(Hong Kong) « Quelqu’un peut me dire pourquoi la sécurité nationale compte ? », demande Kan, une enseignante retraitée aujourd’hui volontaire, à une flopée d’élèves dans le premier centre d’éducation patriotique à Hong Kong.

« Sans sécurité nationale, le genre humain ne peut pas bien vivre », répond un élève dans ce centre qui vise à enseigner aux jeunes esprits la loi sur la sécurité nationale imposée par Pékin en 2020.

« Très bien », approuve Kan, qui a uniquement donné son surnom à l’AFP. « Les gens ne peuvent pas bien vivre, ni les pandas ».  

La télévision est entourée d’une douzaine de peluches en panda avec lesquels les élèves auront le droit de jouer, à condition qu’ils écoutent attentivement ce qui se dit à l’écran.   

Un court métrage leur explique ce qu’est un crime contre la sécurité nationale et les mauvais exemples à ne pas suivre.  

Les écoliers, une quarantaine, font partie du Pui Kiu College et sont parmi les premiers visiteurs de ce centre dédié à l’éducation patriotique.

Assaut du Capitole

Les élèves y apprennent les contours de la nouvelle loi sur la sécurité nationale imposée par Pékin en réponse aux énormes manifestations prodémocratie de 2019. Ils planchent également sur l’histoire et les accomplissements de la Chine.  

C’est à son image que le Parti communiste remodèle la ville où, longtemps, dissidence et pluralisme politique ont été tolérés.  

Les professeurs ont reçu l’ordre d’inculquer le patriotisme et de se conformer à la loi sur la sécurité nationale imposée en 2020 par Pékin pour étouffer toute dissidence.

La priorité, assure Kan à l’AFP, est d’inculquer aux élèves inscrits dans ce centre les quatre nouveaux délits introduits dans le système légal hongkongais via cette loi draconienne : la sécession, la subversion, la collusion avec des forces étrangères et le terrorisme.  

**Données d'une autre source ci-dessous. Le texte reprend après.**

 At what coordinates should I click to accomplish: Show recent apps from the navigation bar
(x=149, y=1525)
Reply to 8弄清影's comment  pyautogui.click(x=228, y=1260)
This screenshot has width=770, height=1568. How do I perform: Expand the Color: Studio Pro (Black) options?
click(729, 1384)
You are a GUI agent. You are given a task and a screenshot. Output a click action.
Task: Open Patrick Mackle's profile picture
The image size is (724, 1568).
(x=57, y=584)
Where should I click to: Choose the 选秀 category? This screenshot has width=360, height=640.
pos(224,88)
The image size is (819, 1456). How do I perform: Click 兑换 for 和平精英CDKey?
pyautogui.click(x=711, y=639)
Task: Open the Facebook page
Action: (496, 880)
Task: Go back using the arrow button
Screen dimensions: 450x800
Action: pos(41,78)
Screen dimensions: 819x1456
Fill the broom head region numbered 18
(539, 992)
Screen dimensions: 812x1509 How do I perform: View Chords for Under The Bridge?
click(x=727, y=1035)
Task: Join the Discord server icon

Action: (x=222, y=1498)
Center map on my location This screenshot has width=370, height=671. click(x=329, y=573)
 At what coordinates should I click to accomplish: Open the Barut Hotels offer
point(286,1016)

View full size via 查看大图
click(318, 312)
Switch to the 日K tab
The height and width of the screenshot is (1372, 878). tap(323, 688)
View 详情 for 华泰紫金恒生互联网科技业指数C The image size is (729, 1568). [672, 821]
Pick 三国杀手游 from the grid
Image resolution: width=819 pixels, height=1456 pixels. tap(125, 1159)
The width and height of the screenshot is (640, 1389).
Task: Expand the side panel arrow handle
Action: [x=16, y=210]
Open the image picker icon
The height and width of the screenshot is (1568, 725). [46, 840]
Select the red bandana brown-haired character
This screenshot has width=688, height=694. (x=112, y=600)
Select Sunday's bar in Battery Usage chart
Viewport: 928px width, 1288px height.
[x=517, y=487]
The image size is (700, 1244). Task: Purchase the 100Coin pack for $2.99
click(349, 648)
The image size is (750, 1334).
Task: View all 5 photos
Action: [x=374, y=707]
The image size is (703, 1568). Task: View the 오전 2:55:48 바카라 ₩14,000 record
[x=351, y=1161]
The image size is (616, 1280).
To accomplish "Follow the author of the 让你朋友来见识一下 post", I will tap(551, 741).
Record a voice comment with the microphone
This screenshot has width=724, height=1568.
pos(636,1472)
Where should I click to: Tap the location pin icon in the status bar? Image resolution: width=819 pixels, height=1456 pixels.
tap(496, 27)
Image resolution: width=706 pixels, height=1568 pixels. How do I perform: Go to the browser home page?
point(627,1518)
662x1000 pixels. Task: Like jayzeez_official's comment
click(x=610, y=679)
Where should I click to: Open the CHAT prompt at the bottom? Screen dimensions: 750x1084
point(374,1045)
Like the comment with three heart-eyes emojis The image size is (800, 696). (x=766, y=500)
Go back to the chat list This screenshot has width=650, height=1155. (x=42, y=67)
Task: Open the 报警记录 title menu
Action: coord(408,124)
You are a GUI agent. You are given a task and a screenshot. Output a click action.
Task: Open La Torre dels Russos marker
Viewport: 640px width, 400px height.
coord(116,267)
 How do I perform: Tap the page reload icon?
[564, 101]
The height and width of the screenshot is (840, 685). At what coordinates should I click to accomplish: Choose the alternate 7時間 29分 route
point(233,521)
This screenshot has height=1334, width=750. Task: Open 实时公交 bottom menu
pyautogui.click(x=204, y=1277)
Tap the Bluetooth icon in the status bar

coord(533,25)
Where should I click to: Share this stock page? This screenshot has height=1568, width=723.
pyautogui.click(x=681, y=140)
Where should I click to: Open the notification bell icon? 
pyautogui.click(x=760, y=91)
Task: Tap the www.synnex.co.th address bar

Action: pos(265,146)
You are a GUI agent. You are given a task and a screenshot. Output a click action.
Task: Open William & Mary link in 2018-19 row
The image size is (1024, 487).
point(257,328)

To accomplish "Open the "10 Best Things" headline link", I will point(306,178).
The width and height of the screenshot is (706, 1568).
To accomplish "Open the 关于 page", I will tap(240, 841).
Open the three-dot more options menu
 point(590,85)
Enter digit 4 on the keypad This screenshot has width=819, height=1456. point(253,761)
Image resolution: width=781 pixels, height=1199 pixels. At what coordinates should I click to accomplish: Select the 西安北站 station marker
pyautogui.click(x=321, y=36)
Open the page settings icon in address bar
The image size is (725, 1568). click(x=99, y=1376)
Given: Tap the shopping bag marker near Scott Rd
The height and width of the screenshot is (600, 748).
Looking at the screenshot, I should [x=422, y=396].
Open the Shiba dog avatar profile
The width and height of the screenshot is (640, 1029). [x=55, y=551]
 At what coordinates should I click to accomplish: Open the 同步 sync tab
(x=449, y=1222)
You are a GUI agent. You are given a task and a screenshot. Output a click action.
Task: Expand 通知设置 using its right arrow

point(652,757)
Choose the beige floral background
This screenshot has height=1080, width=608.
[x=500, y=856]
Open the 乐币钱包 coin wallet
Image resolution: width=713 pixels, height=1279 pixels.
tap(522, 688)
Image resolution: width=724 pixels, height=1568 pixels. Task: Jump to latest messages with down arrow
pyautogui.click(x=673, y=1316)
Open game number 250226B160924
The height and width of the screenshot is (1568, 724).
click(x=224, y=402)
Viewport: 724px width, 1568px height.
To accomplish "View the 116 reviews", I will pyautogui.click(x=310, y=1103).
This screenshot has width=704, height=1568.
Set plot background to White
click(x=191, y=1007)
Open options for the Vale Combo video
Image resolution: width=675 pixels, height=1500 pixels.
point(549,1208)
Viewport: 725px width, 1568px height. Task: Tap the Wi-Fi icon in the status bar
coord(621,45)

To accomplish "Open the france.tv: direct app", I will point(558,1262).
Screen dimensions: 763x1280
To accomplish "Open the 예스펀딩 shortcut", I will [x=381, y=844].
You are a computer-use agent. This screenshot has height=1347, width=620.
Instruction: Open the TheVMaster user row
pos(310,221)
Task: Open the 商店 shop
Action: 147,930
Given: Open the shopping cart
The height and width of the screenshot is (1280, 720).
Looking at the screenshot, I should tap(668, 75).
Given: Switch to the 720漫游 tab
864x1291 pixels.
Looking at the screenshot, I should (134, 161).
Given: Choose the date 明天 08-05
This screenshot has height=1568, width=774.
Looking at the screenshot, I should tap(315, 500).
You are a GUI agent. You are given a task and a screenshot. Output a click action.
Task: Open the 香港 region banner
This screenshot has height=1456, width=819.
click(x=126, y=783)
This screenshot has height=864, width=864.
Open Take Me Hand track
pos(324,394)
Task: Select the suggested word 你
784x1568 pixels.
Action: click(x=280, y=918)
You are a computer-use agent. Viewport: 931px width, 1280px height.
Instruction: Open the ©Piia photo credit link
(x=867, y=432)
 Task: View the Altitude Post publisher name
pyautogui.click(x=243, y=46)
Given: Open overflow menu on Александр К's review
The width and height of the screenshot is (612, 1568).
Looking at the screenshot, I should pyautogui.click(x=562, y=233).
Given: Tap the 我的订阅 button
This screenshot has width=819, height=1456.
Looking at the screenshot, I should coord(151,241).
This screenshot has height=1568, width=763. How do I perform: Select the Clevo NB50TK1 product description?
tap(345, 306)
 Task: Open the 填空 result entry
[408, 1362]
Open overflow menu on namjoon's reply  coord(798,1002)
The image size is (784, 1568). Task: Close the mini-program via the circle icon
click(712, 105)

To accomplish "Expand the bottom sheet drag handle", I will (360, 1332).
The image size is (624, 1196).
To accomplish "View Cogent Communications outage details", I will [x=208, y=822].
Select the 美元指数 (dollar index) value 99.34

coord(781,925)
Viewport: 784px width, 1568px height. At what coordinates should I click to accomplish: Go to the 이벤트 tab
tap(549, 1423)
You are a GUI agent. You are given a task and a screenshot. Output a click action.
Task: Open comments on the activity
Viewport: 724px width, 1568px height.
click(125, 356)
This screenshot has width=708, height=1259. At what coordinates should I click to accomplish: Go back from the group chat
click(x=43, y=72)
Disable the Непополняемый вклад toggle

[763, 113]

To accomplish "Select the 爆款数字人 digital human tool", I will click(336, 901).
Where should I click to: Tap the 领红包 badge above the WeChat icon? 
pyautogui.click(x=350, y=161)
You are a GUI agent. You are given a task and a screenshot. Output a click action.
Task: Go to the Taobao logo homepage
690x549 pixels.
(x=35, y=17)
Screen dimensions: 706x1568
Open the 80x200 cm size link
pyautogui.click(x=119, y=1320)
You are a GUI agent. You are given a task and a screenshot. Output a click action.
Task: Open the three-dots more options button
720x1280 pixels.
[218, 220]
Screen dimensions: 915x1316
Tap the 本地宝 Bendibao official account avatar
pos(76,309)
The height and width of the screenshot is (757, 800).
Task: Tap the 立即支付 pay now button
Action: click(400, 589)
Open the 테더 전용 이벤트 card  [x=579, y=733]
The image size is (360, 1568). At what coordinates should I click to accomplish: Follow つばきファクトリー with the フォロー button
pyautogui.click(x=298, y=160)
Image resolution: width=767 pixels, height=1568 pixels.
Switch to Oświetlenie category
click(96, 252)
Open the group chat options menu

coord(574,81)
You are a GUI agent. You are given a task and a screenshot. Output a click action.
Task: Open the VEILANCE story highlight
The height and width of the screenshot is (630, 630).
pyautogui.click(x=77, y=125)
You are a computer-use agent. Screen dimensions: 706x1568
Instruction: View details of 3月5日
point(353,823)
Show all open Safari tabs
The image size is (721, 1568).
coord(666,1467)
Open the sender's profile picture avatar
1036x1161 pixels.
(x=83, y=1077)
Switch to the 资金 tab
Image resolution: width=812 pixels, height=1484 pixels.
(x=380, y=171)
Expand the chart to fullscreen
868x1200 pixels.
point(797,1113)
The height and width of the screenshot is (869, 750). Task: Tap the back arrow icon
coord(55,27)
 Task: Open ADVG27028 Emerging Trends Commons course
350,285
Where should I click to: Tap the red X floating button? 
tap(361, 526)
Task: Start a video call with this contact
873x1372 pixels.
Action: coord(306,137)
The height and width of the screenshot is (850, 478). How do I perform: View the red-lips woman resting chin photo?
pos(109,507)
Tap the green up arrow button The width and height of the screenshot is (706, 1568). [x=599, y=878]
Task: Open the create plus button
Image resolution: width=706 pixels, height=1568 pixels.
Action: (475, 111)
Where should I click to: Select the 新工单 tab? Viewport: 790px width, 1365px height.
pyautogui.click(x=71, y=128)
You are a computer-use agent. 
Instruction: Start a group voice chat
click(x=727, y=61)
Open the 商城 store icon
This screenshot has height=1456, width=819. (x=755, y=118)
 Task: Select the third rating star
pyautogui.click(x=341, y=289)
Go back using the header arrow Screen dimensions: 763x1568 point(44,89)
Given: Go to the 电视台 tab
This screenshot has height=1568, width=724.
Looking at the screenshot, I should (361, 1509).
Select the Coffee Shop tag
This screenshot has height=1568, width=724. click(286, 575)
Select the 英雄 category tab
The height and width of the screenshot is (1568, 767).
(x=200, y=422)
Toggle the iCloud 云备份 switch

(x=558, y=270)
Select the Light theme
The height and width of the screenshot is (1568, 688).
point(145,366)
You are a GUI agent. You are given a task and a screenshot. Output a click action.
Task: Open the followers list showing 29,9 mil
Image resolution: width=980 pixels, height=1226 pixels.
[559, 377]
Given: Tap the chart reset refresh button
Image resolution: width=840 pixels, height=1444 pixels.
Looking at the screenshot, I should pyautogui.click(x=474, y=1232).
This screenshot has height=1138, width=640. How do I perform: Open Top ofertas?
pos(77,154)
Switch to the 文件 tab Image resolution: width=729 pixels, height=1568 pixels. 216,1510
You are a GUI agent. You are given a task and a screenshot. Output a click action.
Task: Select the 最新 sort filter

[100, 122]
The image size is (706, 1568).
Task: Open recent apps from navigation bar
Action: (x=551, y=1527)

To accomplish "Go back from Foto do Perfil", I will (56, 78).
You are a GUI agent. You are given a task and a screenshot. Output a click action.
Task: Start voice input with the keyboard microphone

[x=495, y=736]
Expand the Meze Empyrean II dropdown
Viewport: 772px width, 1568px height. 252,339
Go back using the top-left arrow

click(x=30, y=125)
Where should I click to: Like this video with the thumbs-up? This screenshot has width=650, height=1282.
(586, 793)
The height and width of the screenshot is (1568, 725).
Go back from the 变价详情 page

Tandis qu’elle s’adresse aux enfants défilent derrière elle des images de l’ancien président américain Donald Trump et de l’assaut du Capitole. Ce sont les mauvais exemples à ne pas suivre et les images servent à illustrer le délit de subversion : l’acte d’essayer de renverser ou de saper le gouvernement.  

Pour le délit de « collusion avec des forces étrangères », elle utilise l’exemple du magnat de la presse Jimmy Lai, patron du tabloïd Apple Daily désormais fermé.      

Il est accusé d’avoir fait campagne pour l’imposition de sanctions internationales contre Hong Kong.  

Enfin, l’enseignante volontaire mentionne le moment où des manifestants prodémocratie ont pénétré dans le conseil législatif de la ville en 2019.  

« Quel délit a été commis par des enfants qui semblaient avoir perdu la raison dans le conseil législatif ? » lance-t-elle aux élèves.  

« Terrorisme », répondent certains. « Ils n’ont pas mis le feu ou tué des gens », rectifie Kan, avant de dire qu’il s’agissait là plutôt de subversion.  

Le centre est géré par le plus important syndicat d’enseignants pro-Pékin et ses locaux se trouvent dans une ancienne école.   

« Volte-face »

Jusqu’à récemment, les enseignants de Hong Kong avaient le droit de rejoindre un syndicat prodémocratie, mais il a été forcé de se dissoudre avec la répression.

Les manifestations de 2019 sont survenues après des années de demandes grandissantes de la part d’une partie des habitants qui voulaient avoir leur mot à dire dans la politique de Hong Kong.  

Mais les dirigeants de Pékin et de la ville ont rejeté ces revendications et ont décrit le mouvement comme un complot fomenté par des forces étrangères pour déstabiliser la Chine.  

Le chef de l’exécutif John Lee, ancien chef de la sécurité qui a joué un rôle décisif dans la répression du mouvement prodémocratie, a participé en juillet à la cérémonie d’inauguration du centre.

« Dans le passé, certaines personnes mal intentionnées […] ont sali l’éducation nationale pendant longtemps », avait-il alors déclaré.  

« Je crois pleinement que le centre deviendra […] un champ d’apprentissage qui nourri(ra) une nouvelle génération de jeunes qui aiment la Chine et Hong Kong. »

Quant à Kan, qui avait l’habitude de participer aux veillées annuelles à la mémoire des étudiants tués par les troupes chinoises à Tiananmen, elle confie à l’AFP « qu’un grand changement s’est opéré » dans son esprit depuis les manifestations.

« Quand j’ai vu à la télévision à quel point cela devenait violent (en 2019), j’ai fait volte-face », explique-t-elle.  

« Je regrette d’avoir commencé à aimer mon pays si tardivement », souffle-t-elle, ses yeux s’embuant de larmes.